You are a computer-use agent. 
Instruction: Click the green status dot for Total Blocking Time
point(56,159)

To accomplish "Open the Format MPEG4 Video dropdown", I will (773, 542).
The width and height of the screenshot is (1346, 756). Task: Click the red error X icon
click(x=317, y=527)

...

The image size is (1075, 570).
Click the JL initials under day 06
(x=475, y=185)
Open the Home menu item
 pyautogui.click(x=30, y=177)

--

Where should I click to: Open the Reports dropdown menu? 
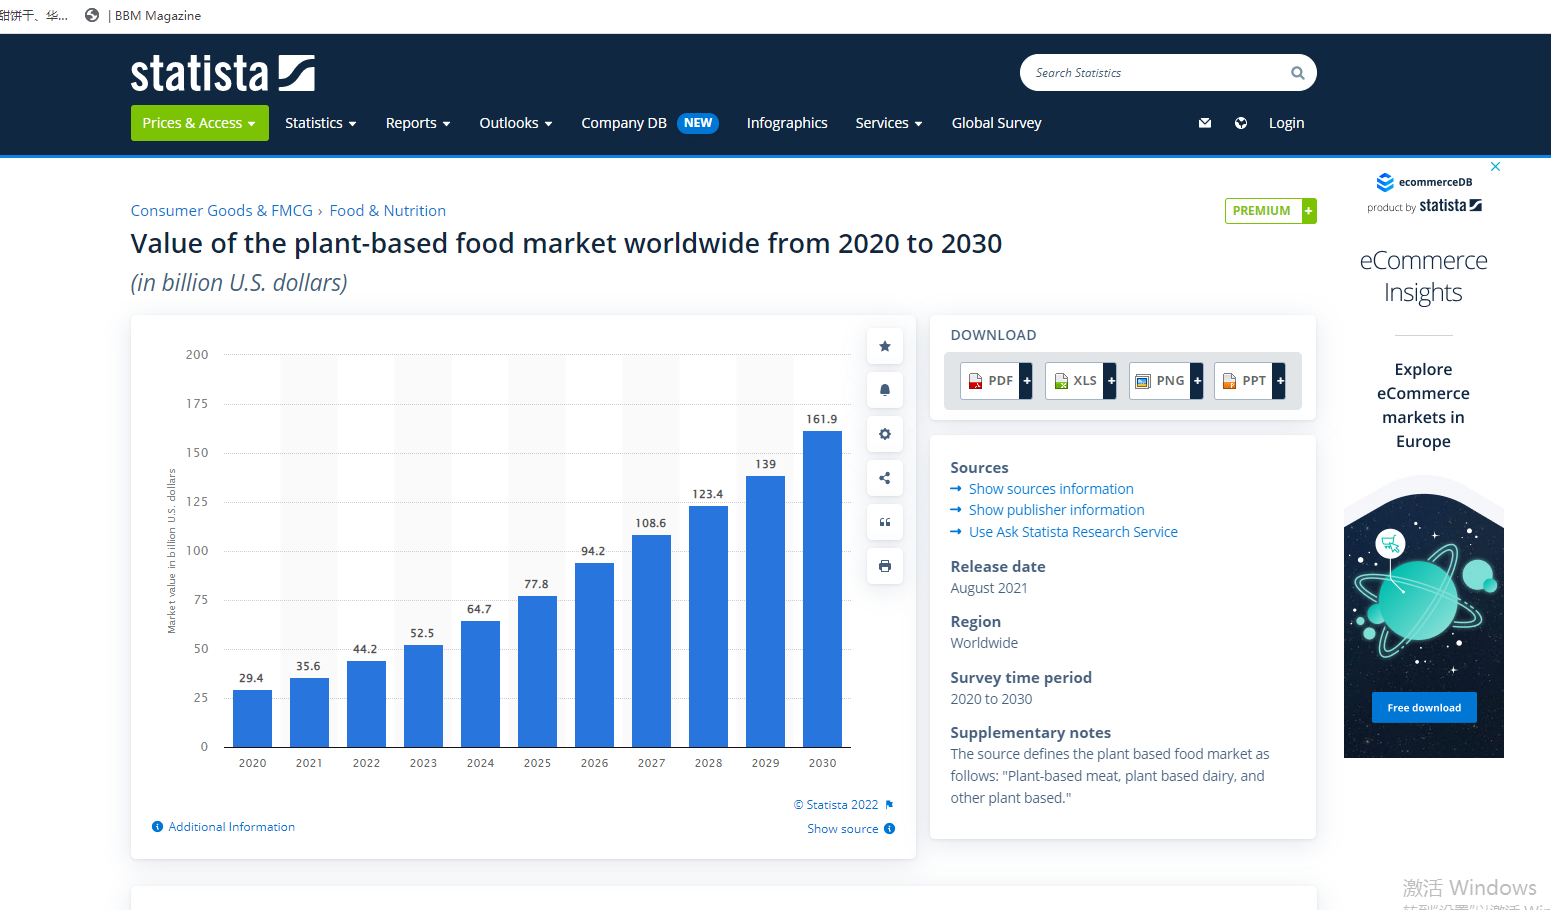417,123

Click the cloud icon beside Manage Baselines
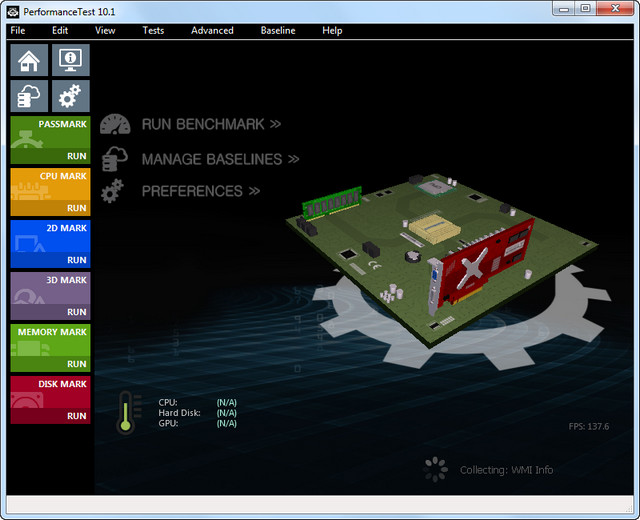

§ WORK TASK
Return exactly the lines of the material above, starting at the line containing "Where should I" and finishing at the line containing "Click the cloud icon beside Manage Baselines", without any pictures.

§ RESULT OF THE TASK
Where should I click to: Open the Reports dropdown menu? 
417,123

Click the cloud icon beside Manage Baselines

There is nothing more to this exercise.